The disconnect between the Irish view and the European one means we have been a persistent irritant to the EU on the subject. Sometimes this has been to the great embarrassment of our politicians: in 2001 Ireland voted down the Nice Treaty at a referendum over concerns it would lead to the creation of an EU army. The Treaty was eventually ratified but our reputation as the most pro-European nation was stained.
That is the context in which Irish people and politicians view recent events. Indeed, Russian “live fire” military exercises off the Irish coast and a mysterious cyber-attack on the Irish Health Services have disturbed the Irish public’s dream of security. The country no longer feels as safe in the way it once did, and it is dawning on Irish people that we may now need to protect ourselves.
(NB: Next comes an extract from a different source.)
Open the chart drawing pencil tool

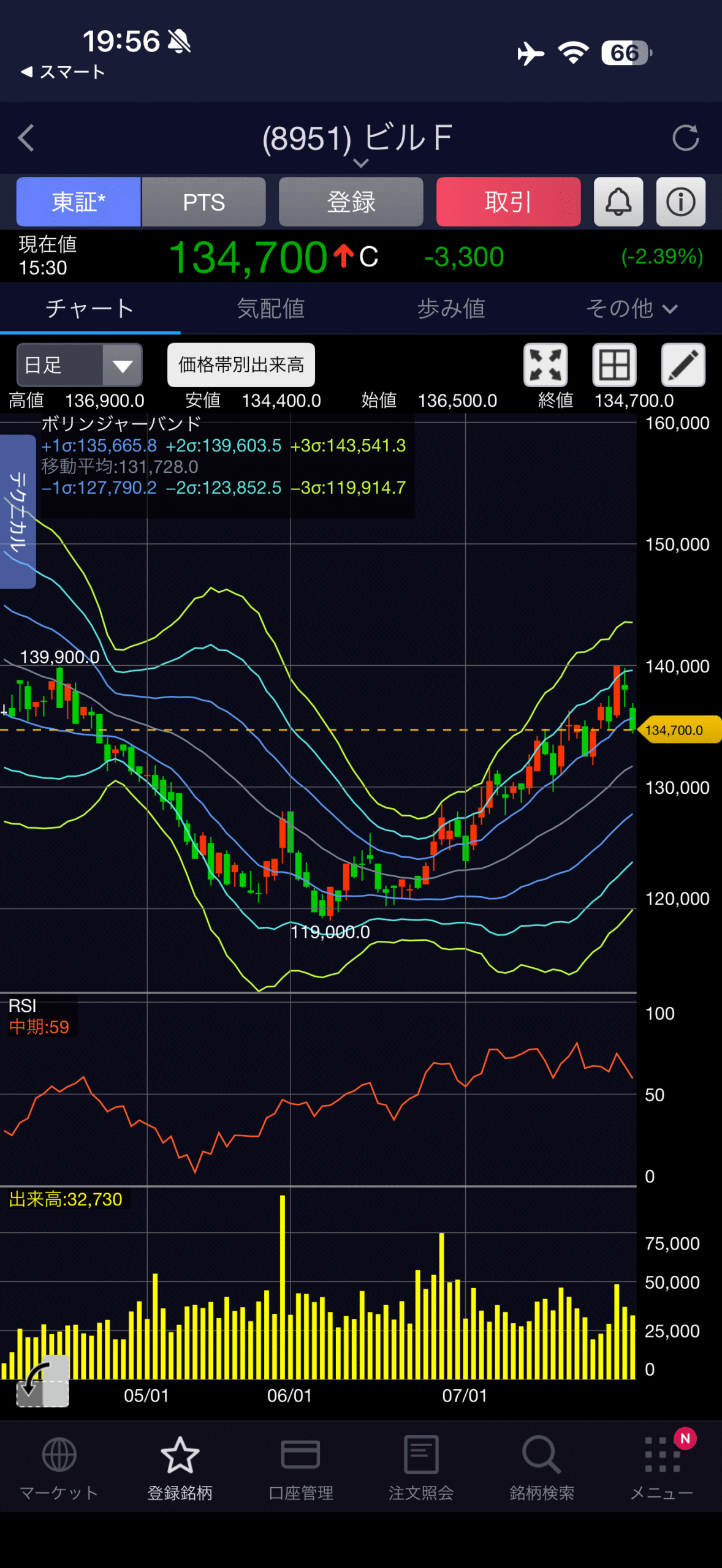pos(683,365)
But that doesn’t mean our feelings about military alliances or military action have changed.
Nevertheless, politicians have lunged at the opportunity to bring us more into alignment with the EU. In the last two weeks, both Leo Varadkar and Foreign Minister Simon Coveney have stated that we need a “fundamental re-think” about Ireland’s security and “getting more involved in European defence”. But perhaps a more suitable position for Ireland would be that of Finland’s — armed neutrality. That would require a massive change in cultural outlook and in military spending; though that seems to be inevitable in any case, in light of the damning reports on Irish military preparedness and the condition our armed forces live in.
What the debate about neutrality needs most is the one thing Irish public life is most keenly missing; explicit conversation about the ultimate end-point of EU integration, and a willingness to critically assess the difference between what the Irish people want and what the EU wants. The alternative to that conversation is that we will drift reluctantly into a pan-European arrangement that Irish people have a proven track record of rejecting, and which is at odds with our conception of ourselves — but which allows our politicians to feel like good corporate citizens of the EU.